Plasminogen enhances cofactor-assisted cleavage of C3b by Factor I. A, plasminogen used at 1, 5, or 10 μg was added to Factor H, Factor I, and C3b. The reaction mixture was separated by SDS-PAGE and transferred to a membrane, and C3b and C3b degradation fragments were visualized by Western blotting using goat C3 antiserum and HRP-conjugated goat antiserum. Intact C3b was detected as α′- and β-chains (lane 1). Cleavage of C3 was recorded by the reduced intensity of the 110-kDa α′ band and by the appearance of cleavage products α′68, α′43, and α′41 (lane 2). Plasminogen enhanced the C3b cleavage by Factor I and Factor H dose-dependently (lanes 3–5). B, densitometric analyses revealed that in the presence of 10 μg of plasminogen the intensity of the α′43 band was increased. A representative experiment of three is shown.

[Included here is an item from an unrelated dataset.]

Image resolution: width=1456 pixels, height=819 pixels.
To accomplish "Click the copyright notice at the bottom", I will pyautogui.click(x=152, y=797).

Plasmin Cleaves C3b Protein

As plasminogen binds C3b and enhances Factor H-mediated cofactor activity, we asked whether plasminogen when converted to plasmin cleaves C3b. First, C3b cleavage by plasmin was assayed in the fluid phase. Plasminogen was converted by uPa to the active protease plasmin, and then C3b was added. After incubation, the reaction mixture was separated by SDS-PAGE and transferred to a membrane, and C3b cleavage products were identified by Western blotting. Intact C3b was identified by the α′- and β-chains (Fig. 5A). Plasmin cleaved C3b, and cleavage fragments were identified as α′68, α′40, α′30, and α′17 bands. Except for the α′68 fragment, the fragments generated by plasmin were distinct from those generated by the complement protease Factor I in the presence of Factor H. The 68-kDa fragments generated by both proteases have comparable mobilities, thus indicating that plasmin and Factor I cleave the α′-chain at the same site. However, the additional three fragments, α′40, α′30, and α′17, are unique in size and are only generated by plasmin. Thus, plasmin cleaves C3b and generates unique C3b fragments.

FIGURE 5.

FIGURE 5.

Fluid phase and surface-bound plasmin cleaves C3b. A, plasminogen was activated by uPa in the fluid phase, and C3b was added. The reaction mixture was separated by SDS-PAGE and transferred to a membrane, and degradation of C3b was analyzed by Western blotting using goat C3 antiserum and HRP-conjugated goat antiserum. C3b degradation by plasmin was visualized by the appearance of the α′68, α′40, α′30, and α′17 bands (lane 2). The mobilities of the α′- and β-chains of the intact C3b protein are shown in lane 1. In the presence of ϵACA, aprotinin, or α2-antiplasmin (α2-AP), C3b cleavage was reduced (lanes 3–5). Cleavage products generated by the complement serine protease Factor I in the presence of a cofactor (Factor H) were identified as α′68, α′43, and α′41 (lane 6). B, surface-bound plasmin degrades C3b. Plasminogen was immobilized, and uPa and C3b were added. At the indicated time, the supernatant was separated by SDS-PAGE and transferred to a membrane, and degradation of C3b was analyzed by Western blotting. Intact C3b was separated in lane 1. Surface-bound and activated plasmin cleaved C3b. Again, the cleavage products α′68, α′40, α′30, and α′17 were generated by plasmin (lanes 2–5). Cleavage was time-dependent. Neither plasminogen nor uPa alone degraded C3b significantly (lanes 6 and 7). A representative experiment of three is shown.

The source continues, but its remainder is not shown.